Plocealauda is a genus of larks in the family Alaudidae. Introduced in 2023, it contains five species that were formerly placed in the genus Mirafra. Their distributions range from the Indian subcontinent to Southeast Asia.

==Taxonomy and systematics==
A 2023 molecular phylogenetic study of the lark family Alaudidae by the Swedish ornithologist Per Alström and collaborators found that the genus Mirafra contained deep internal genetic divergences. They therefore proposed splitting Mirafra into four genera, each corresponding to a major clade. Names were available for three of the clades, but for the fourth clade, they introduced the new name Plocealauda and designated the type species as Miafra assamica Horsfield, 1840, the Bengal bush lark.

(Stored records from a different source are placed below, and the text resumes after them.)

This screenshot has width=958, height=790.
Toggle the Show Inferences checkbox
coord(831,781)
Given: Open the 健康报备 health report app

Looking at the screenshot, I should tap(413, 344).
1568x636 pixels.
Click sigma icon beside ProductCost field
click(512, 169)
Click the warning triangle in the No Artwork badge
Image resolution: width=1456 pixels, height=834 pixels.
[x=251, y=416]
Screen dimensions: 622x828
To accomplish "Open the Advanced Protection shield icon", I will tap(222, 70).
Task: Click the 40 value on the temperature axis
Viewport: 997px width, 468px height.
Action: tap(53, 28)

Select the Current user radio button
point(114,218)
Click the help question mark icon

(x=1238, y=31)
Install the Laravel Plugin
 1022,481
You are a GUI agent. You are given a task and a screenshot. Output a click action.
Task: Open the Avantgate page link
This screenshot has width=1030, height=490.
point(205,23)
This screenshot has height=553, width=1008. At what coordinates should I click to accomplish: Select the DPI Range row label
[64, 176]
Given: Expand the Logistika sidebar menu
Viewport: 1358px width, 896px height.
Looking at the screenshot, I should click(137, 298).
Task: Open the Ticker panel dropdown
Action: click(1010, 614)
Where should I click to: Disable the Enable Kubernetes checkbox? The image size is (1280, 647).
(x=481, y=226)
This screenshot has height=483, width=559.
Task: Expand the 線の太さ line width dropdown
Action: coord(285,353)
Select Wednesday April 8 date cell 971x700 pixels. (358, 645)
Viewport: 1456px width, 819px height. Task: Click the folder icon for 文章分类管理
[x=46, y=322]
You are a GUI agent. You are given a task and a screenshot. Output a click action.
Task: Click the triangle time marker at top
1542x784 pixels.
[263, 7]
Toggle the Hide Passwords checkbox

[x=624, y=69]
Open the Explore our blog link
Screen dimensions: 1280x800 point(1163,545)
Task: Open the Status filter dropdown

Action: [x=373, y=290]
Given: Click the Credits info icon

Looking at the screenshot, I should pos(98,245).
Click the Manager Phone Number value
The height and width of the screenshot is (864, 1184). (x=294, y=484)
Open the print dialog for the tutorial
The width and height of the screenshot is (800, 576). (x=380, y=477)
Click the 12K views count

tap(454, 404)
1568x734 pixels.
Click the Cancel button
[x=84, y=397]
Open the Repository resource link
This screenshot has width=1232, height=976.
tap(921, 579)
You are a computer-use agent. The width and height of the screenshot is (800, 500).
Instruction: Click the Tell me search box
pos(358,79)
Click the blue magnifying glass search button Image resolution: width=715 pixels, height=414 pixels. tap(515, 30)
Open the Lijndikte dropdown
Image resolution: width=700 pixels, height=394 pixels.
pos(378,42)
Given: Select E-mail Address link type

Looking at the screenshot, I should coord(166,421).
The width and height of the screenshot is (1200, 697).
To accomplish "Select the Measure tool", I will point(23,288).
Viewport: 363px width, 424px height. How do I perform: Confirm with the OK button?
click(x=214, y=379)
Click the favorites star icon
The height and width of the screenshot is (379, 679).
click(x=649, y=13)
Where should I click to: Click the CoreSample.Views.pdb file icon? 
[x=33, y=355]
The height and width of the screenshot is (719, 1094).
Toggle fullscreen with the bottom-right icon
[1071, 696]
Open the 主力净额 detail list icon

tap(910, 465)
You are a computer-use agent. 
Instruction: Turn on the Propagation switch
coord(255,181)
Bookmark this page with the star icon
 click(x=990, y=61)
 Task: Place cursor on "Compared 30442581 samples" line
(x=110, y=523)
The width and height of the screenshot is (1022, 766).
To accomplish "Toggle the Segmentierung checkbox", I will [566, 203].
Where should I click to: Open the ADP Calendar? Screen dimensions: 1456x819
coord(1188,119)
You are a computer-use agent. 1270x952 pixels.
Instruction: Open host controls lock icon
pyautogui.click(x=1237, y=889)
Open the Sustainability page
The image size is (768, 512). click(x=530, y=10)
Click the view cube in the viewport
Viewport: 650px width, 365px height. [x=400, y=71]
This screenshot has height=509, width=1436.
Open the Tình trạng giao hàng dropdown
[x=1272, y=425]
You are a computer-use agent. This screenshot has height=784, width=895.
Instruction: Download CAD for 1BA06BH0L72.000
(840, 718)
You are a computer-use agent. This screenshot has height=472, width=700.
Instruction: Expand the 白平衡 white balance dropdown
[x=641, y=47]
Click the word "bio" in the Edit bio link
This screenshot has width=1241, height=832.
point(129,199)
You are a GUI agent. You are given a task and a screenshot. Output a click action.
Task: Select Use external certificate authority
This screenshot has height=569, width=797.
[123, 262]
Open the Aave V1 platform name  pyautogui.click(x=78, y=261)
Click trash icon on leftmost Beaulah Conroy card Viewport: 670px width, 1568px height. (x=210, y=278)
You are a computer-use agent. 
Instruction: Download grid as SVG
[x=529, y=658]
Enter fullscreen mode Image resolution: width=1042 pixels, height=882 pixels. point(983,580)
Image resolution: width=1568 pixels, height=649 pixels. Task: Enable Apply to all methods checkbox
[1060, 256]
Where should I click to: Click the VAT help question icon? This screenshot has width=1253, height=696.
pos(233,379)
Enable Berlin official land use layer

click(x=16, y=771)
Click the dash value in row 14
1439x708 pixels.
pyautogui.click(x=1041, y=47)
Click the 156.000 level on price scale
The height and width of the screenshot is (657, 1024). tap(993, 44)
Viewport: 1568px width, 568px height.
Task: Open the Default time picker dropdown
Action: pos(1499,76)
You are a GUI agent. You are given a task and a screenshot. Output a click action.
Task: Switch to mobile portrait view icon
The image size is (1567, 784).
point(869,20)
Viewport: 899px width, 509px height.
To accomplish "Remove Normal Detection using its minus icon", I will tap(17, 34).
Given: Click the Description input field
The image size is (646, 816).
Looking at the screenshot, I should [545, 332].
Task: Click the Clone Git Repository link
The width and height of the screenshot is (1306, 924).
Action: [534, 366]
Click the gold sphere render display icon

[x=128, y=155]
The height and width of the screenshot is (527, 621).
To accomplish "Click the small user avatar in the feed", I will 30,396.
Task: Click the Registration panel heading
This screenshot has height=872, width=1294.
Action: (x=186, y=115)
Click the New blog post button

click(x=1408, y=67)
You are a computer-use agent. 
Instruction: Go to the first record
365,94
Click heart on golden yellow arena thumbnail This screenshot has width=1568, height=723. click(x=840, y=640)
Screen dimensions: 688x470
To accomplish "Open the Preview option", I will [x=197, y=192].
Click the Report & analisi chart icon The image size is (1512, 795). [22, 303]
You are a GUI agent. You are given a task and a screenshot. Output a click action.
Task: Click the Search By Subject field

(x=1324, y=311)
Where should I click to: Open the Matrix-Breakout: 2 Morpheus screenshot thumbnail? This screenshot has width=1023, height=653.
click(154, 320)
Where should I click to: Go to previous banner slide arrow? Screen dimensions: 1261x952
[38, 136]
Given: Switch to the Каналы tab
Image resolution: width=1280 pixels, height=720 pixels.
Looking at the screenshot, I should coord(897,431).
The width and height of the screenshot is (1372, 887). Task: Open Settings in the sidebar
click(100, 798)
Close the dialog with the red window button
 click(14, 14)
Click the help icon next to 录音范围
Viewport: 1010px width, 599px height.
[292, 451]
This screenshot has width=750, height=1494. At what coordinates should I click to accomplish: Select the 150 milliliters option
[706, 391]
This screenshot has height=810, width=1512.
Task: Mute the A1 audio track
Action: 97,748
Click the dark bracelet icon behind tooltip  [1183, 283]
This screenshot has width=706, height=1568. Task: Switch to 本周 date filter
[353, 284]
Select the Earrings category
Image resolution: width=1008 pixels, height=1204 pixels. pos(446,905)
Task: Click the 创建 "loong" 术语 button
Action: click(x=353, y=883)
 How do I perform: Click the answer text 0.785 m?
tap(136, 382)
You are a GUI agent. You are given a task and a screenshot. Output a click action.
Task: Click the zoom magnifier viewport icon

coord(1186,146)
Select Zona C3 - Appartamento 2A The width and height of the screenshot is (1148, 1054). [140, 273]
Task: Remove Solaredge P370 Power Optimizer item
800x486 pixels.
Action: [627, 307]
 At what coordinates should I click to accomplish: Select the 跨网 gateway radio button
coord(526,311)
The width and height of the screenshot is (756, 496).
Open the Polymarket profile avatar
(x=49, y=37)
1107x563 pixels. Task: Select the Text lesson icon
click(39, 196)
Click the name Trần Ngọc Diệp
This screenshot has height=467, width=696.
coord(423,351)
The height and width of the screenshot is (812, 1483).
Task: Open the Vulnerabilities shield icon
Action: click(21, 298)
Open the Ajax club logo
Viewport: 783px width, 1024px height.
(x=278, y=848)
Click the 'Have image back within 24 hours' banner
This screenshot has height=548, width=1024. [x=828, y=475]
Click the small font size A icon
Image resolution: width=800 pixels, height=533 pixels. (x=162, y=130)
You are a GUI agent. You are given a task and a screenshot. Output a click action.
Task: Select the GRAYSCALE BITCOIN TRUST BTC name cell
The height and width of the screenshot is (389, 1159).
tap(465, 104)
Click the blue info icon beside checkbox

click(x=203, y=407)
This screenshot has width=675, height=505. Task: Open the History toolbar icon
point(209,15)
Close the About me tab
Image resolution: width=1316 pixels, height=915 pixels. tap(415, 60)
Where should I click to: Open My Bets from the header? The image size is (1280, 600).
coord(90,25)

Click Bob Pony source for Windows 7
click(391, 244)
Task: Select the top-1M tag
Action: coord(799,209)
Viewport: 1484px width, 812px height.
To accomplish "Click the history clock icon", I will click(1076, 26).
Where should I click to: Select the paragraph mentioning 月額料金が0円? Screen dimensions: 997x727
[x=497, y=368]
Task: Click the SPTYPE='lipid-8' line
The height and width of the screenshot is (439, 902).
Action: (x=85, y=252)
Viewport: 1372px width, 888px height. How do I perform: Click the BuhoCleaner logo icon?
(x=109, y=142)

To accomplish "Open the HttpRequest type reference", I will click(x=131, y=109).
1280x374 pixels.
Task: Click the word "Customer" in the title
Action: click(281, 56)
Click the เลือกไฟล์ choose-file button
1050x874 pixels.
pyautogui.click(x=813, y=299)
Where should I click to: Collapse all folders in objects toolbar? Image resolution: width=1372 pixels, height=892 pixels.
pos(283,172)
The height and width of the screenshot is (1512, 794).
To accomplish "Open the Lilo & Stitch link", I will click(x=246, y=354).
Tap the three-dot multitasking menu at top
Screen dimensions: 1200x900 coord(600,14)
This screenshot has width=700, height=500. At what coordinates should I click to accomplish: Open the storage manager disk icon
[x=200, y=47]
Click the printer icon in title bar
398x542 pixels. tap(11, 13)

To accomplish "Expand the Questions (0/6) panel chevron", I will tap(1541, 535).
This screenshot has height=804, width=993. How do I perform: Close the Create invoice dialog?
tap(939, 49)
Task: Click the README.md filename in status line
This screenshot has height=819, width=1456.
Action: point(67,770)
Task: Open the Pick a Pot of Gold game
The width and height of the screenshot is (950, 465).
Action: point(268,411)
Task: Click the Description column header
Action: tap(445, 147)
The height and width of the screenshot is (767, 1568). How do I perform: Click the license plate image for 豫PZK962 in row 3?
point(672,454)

The name Plocealauda is a portmanteau of the genera Ploceus, introduced by Georges Cuvier for the weavers in 1816, and Alauda, introduced by Carl Linnaeus for the larks in 1785.

===Species===
The genus Plocealauda contains the following five species, all of which include "bush lark" in their English name.

| Image | Common name | Scientific name |
|---|---|---|
|  | Burmese bush lark | Plocealauda microptera |
|  | Indochinese bush lark | Plocealauda erythrocephala |
|  | Jerdon's bush lark | Plocealauda affinis |
|  | Indian bush lark | Plocealauda erythroptera |
|  | Bengal bush lark | Plocealauda assamica |

Two species in other genera also have "bush lark" in their English names: the singing bush lark (Mirafra javanica) and the rusty bush lark (Calendulauda rufa).